After a day of meetings, James, a client with China’s top television station, announced he wanted to treat us to a traditional massage at a local spa. I thought this was a wonderful idea.
The Richael CEO Club is absolutely first rate. Sia and I were lavishly pampered. A woman rubbed my feet for an hour while I was served exotic fruits and herbal tea. I decided James was my new best friend.
After the exceptional foot massage we were led to another room where we would get a back massage. The woman who had so expertly handled my feet disappeared and was replaced by a large burly man. I was suddenly less enthusiastic.
I don’t like being massaged by men. I can’t relax. Masseuses at Spas are supposed to be female. It says so on the label. This was going to be awkward.
He started with my neck. He was rough. He told me my neck was quite stiff. I suggested that breaking it wasn't a good solution. He commented on my skin. This sounded dangerously close to flirtation.

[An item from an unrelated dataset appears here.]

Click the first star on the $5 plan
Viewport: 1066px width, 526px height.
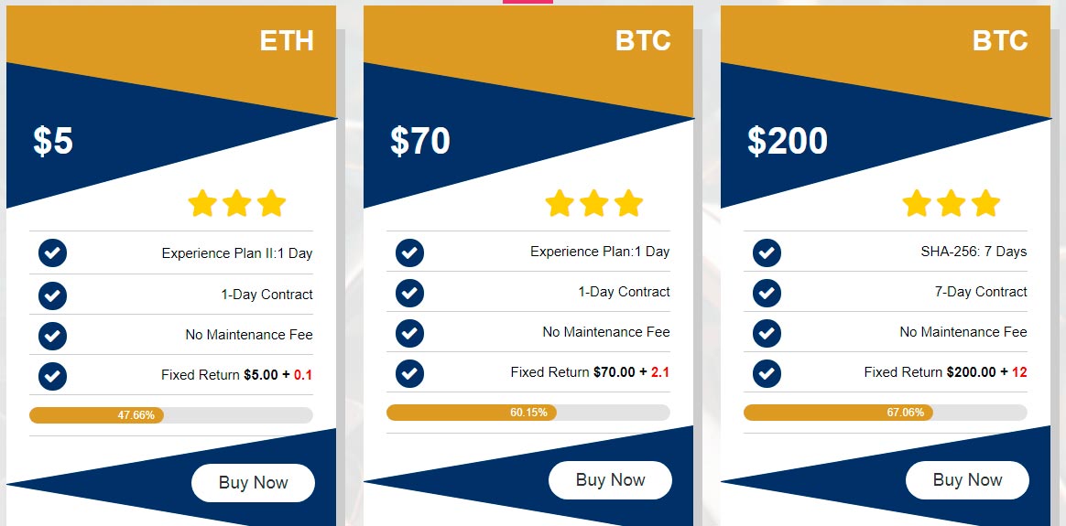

He said, “Your body strong.”
“No, it isn't.”
“You have good flexibility.”
“No, I don’t.”
“You just relax.”
“Is our time up yet?”
“It’s been five minutes.”
“I feel better already.”
“You want it harder?”
“No, and I’ll thank you never to ask that question again.”
And so it went for an hour. I eventually decided he was not going to kill me or sodomize me, and was able to relax and enjoy a very good, if occasionally rough, massage.
After our spa treatment we met three local television stars from James’ network and headed out to dinner. The television personalities were apparently very well known – most of the restaurant staff wanted to pose for pictures with them. We were also joined by a senior official with the Anti-Corruption Police, his bodyguard, a Commercial Police official and four property developers. It was a fascinating group, upstaged only by the array of food.
Tonight’s menu included frog, turtle skin (why just the skin no one would explain), a dish described only as “fungus”, sea cucumber and cobra (yes, the snake.) Sia told me I’d like the cobra, that it tasted very much like stingray. Sure, I eat stingray all the time. It’ll be a little taste of home.
Dinner also featured copious amounts of .45 proof Chinese rice wine. The Chinese have a tradition of constantly toasting during big meals. There is an old Chinese proverb that says “If you leave a social meal sober you did not truly enjoy yourself." I apparently really enjoyed myself.
Toasts were done table-wide, or just between two people, with one pointing across the table at someone else and offering a “gan-bai” toast, which means you must empty your glass.
I don’t know what we were toasting, but it seemed like nearly everything said required one, so we drank.
I don’t think I’ve ever laughed so much during a meal or understood so little.
We finished the night dancing and dicing at the G+ Club in the Xian Tan Di district. At least that’s what they tell me. My memory gets a little fuzzy after the 10th gan-bai.